YOUR TASK
Restating the data exactly is the whole task.

INPUT MATERIAL

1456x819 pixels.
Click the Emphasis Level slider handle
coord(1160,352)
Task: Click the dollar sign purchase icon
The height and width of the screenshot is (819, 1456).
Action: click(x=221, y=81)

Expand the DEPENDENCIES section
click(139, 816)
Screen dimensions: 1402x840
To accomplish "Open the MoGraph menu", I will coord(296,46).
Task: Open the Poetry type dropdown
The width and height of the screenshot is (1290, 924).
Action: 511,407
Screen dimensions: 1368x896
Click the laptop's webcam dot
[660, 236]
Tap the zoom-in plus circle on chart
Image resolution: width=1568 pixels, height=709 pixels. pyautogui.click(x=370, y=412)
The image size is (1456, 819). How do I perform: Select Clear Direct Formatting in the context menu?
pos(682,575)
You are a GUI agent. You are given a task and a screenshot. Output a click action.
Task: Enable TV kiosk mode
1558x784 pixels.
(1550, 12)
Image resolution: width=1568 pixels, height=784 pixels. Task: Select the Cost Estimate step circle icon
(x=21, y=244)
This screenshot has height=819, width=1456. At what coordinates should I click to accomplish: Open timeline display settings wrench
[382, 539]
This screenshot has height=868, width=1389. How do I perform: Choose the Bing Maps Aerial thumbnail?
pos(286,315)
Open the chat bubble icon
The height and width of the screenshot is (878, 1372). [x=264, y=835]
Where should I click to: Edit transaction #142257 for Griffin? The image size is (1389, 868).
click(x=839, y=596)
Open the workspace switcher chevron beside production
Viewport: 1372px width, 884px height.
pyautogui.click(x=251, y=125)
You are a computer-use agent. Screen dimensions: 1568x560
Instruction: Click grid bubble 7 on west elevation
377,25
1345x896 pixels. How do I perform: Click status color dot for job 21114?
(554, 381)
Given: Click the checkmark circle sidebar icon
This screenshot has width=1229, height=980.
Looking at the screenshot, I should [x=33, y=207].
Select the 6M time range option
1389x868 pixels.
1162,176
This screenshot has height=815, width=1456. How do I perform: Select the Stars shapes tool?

EXERCISE RESPONSE
1456x819 pixels.
Click the Emphasis Level slider handle
coord(1160,352)
Task: Click the dollar sign purchase icon
The height and width of the screenshot is (819, 1456).
Action: click(x=221, y=81)

Expand the DEPENDENCIES section
click(139, 816)
Screen dimensions: 1402x840
To accomplish "Open the MoGraph menu", I will coord(296,46).
Task: Open the Poetry type dropdown
The width and height of the screenshot is (1290, 924).
Action: 511,407
Screen dimensions: 1368x896
Click the laptop's webcam dot
[660, 236]
Tap the zoom-in plus circle on chart
Image resolution: width=1568 pixels, height=709 pixels. pyautogui.click(x=370, y=412)
The image size is (1456, 819). How do I perform: Select Clear Direct Formatting in the context menu?
pos(682,575)
You are a GUI agent. You are given a task and a screenshot. Output a click action.
Task: Enable TV kiosk mode
1558x784 pixels.
(1550, 12)
Image resolution: width=1568 pixels, height=784 pixels. Task: Select the Cost Estimate step circle icon
(x=21, y=244)
This screenshot has height=819, width=1456. At what coordinates should I click to accomplish: Open timeline display settings wrench
[382, 539]
This screenshot has height=868, width=1389. How do I perform: Choose the Bing Maps Aerial thumbnail?
pos(286,315)
Open the chat bubble icon
The height and width of the screenshot is (878, 1372). [x=264, y=835]
Where should I click to: Edit transaction #142257 for Griffin? The image size is (1389, 868).
click(x=839, y=596)
Open the workspace switcher chevron beside production
Viewport: 1372px width, 884px height.
pyautogui.click(x=251, y=125)
You are a computer-use agent. Screen dimensions: 1568x560
Instruction: Click grid bubble 7 on west elevation
377,25
1345x896 pixels. How do I perform: Click status color dot for job 21114?
(554, 381)
Given: Click the checkmark circle sidebar icon
This screenshot has width=1229, height=980.
Looking at the screenshot, I should [x=33, y=207].
Select the 6M time range option
1389x868 pixels.
1162,176
This screenshot has height=815, width=1456. How do I perform: Select the Stars shapes tool?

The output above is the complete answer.